**What needs to be done**
Scanning the entries below, copy every line that contains the word "button".

::: Data under study

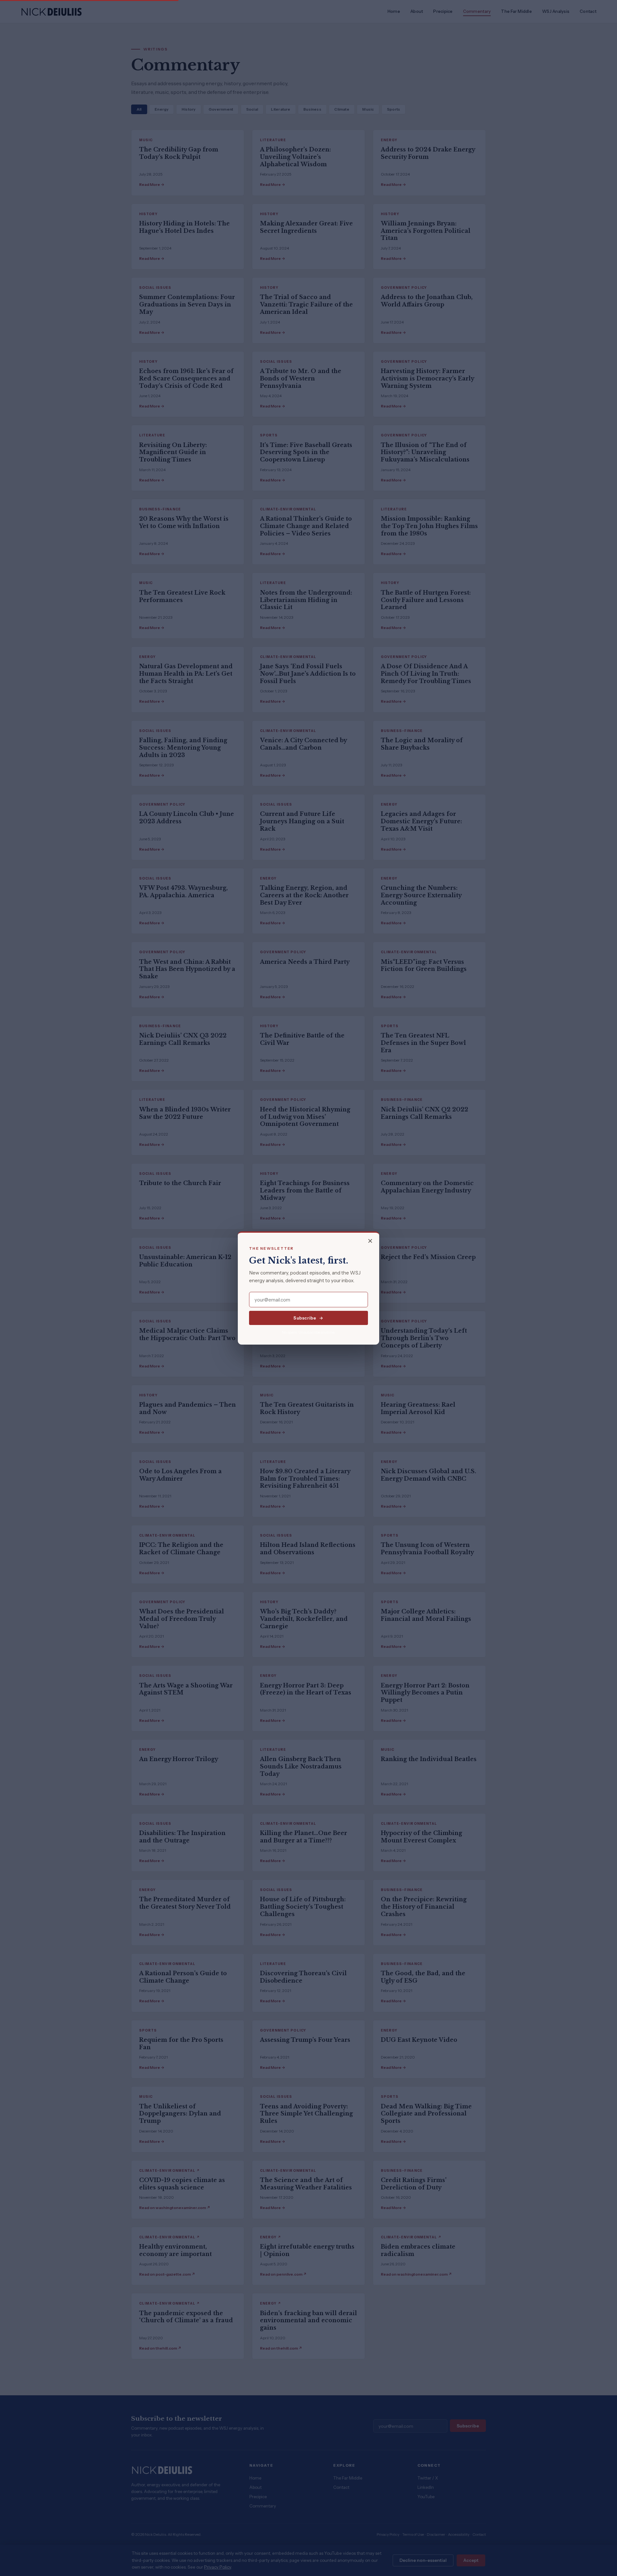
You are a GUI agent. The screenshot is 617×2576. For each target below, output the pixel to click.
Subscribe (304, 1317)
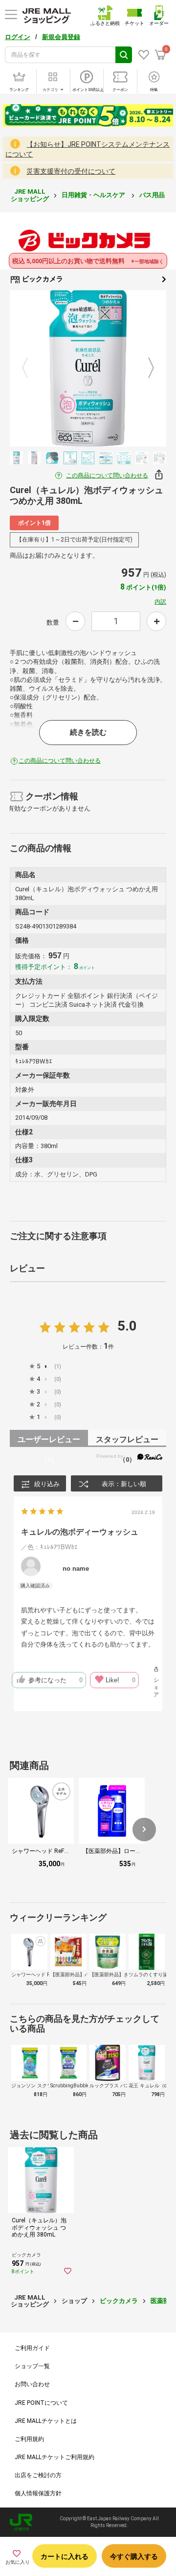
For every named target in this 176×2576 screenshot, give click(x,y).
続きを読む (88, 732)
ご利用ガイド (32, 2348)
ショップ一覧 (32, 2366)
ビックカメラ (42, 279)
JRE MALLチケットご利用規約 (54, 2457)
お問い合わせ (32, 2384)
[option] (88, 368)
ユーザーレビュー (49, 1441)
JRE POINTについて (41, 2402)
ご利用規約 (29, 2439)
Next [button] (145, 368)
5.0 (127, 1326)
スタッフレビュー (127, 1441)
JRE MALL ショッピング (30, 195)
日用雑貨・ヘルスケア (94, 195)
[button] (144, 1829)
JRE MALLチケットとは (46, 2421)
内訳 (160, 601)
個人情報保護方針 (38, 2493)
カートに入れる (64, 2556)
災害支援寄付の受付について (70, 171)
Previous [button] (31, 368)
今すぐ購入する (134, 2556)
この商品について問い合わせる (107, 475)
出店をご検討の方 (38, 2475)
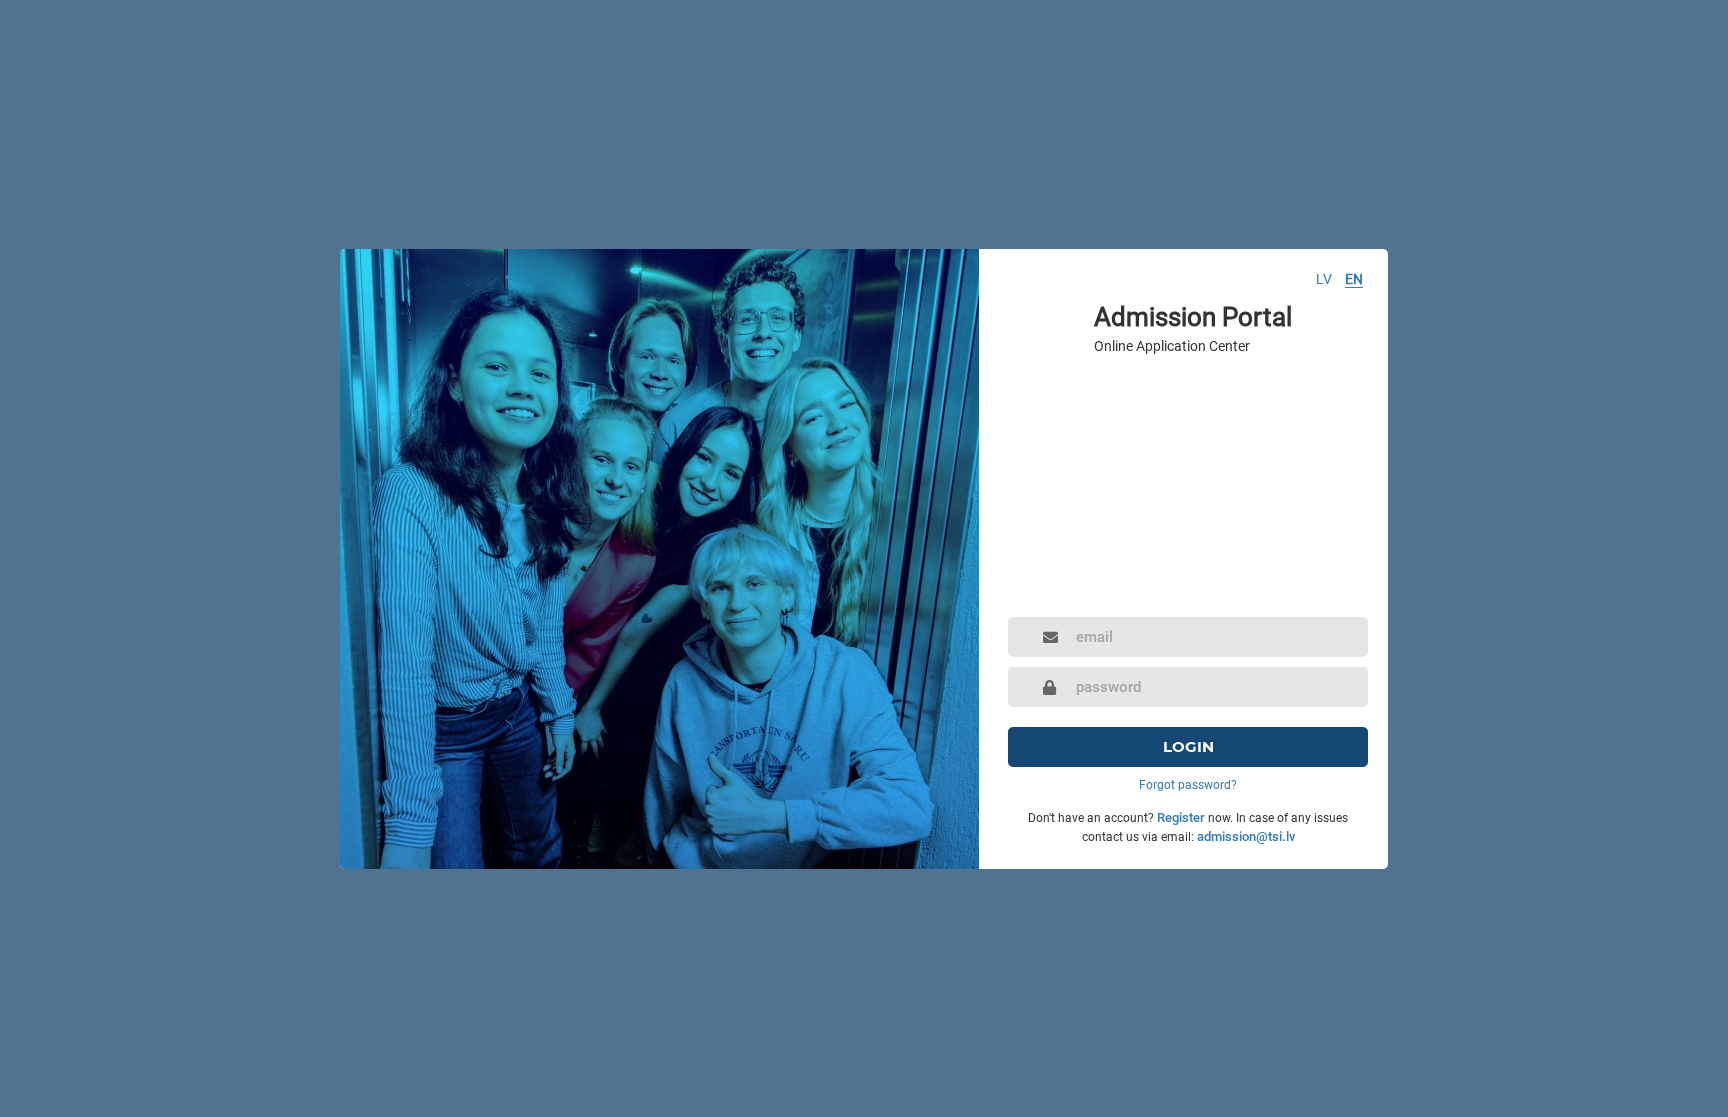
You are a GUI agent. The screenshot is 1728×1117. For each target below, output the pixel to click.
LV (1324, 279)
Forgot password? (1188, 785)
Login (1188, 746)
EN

::::::

**Solution for this problem**
Next [button] (145, 368)
[button] (144, 1829)
Previous [button] (31, 368)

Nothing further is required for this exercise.